Digital humans play the leading roles in every aspect of the virtual world. In recent years, multi-view reconstruction is emerging as a cutting-edge technique to generate human models. It reveals the potential to restore intricate surfaces for a wide range of applications requiring more than minimalist avatars. Even with many promising results, the related systems are still cumbersome with many requirements on devices and the environment. The capture often has to be performed in a large-scale studio with dozens of HD camera rigs in order to preserve the surface details as well as mitigate artifacts introduced by occlusion.
Our research aims to simplify the multi-view system and bring it to wider application scenarios. This goal requires a significant upgrade to the state-of-the-art algorithms in order to address gap-region surface and large-displacement registration challenges introduced by reducing input coverage and curbing computing capability. We tackle these challenges by leveraging learning-based prior knowledge on 3D human geometries as well as a more robust deformation framework.
Firstly, we explore learning-based 3D reasoning methods. The current end-to-end framework shows the capability to generate arbitrary 3D shapes with even monocular inputs. We propose a novel back-propagation method for differentiable rasterizer that improves the accuracy and decreases the complexity significantly.
With the foundation of reliable surface inference, in the next step, we investigate completing the gap-region surface. We realize this purpose in an innovative way that transfers the time-consuming 3D procedures into a simple 2D image-domain processing. It can work compatibly with the traditional multi-view depth fusion method.
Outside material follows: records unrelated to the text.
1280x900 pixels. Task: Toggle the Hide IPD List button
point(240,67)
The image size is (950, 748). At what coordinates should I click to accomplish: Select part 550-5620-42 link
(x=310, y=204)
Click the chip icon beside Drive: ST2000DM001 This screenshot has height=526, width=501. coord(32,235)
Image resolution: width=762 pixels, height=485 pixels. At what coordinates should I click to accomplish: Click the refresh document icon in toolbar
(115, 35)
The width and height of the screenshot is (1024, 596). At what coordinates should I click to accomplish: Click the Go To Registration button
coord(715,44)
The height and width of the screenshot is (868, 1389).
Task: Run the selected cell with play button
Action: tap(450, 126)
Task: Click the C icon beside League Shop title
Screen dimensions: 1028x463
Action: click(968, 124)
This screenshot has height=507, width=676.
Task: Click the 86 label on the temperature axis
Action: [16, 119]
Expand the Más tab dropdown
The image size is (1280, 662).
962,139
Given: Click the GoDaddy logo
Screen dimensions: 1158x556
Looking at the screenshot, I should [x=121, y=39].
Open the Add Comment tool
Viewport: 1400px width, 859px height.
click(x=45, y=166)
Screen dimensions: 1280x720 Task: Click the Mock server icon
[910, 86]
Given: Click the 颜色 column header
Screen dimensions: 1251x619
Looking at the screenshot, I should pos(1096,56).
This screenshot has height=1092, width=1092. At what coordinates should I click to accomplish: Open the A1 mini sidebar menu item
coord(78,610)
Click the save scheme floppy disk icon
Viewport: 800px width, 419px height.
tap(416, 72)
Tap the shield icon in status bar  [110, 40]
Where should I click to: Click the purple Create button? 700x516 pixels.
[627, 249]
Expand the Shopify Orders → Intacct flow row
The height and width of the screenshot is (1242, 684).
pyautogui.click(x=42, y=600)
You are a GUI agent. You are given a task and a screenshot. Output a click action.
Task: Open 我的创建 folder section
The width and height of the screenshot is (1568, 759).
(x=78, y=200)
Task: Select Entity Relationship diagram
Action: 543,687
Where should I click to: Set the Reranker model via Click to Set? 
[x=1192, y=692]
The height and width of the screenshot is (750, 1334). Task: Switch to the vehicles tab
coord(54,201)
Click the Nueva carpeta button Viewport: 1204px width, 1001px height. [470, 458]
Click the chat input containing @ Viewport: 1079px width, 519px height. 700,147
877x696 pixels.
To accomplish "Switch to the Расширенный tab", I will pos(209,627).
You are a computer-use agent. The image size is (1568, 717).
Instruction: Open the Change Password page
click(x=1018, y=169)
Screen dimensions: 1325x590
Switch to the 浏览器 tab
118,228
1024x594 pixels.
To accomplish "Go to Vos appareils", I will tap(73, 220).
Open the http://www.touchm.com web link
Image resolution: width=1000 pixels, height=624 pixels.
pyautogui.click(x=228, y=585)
After that, given a complete key model, we work on fusing the surface information from other frames in the sequence to further enhance the details. Based on the state-of-the-art method, we boost the robustness of the embedded deformation in the large-displacement cases when the models have the significant pose and appearance differences. We achieve this with a novel adaptive regularization and an efficient two-step optimization.
Finally, we design a new framework specifically for human head reconstruction. Instead of sculpturing the complicated geometries of faces, we focus on generating HD textures and fusing input sequences with a geometry-aware texture stitching framework. The results preserve high resolutions details and can be executed in real-time.